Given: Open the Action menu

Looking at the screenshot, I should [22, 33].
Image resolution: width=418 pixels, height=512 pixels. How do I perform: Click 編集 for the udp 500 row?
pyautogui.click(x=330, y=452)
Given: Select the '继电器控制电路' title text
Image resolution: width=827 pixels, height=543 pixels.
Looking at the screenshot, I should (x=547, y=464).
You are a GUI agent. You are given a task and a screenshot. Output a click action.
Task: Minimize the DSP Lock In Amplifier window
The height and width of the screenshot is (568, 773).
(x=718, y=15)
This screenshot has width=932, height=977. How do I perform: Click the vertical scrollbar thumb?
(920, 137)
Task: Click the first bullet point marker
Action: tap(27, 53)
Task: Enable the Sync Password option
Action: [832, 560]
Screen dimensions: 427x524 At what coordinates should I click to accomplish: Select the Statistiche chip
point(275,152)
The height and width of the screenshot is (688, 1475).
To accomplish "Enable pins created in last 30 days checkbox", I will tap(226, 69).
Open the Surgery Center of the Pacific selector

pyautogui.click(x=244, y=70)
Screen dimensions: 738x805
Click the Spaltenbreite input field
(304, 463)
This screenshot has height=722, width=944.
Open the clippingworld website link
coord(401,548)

◆ Description of the task
Copy out the entire listing exactly.

◆ Output of the exercise
Given: Open the Action menu

Looking at the screenshot, I should [22, 33].
Image resolution: width=418 pixels, height=512 pixels. How do I perform: Click 編集 for the udp 500 row?
pyautogui.click(x=330, y=452)
Given: Select the '继电器控制电路' title text
Image resolution: width=827 pixels, height=543 pixels.
Looking at the screenshot, I should (x=547, y=464).
You are a GUI agent. You are given a task and a screenshot. Output a click action.
Task: Minimize the DSP Lock In Amplifier window
The height and width of the screenshot is (568, 773).
(x=718, y=15)
This screenshot has width=932, height=977. How do I perform: Click the vertical scrollbar thumb?
(920, 137)
Task: Click the first bullet point marker
Action: tap(27, 53)
Task: Enable the Sync Password option
Action: [832, 560]
Screen dimensions: 427x524 At what coordinates should I click to accomplish: Select the Statistiche chip
point(275,152)
The height and width of the screenshot is (688, 1475).
To accomplish "Enable pins created in last 30 days checkbox", I will tap(226, 69).
Open the Surgery Center of the Pacific selector

pyautogui.click(x=244, y=70)
Screen dimensions: 738x805
Click the Spaltenbreite input field
(304, 463)
This screenshot has height=722, width=944.
Open the clippingworld website link
coord(401,548)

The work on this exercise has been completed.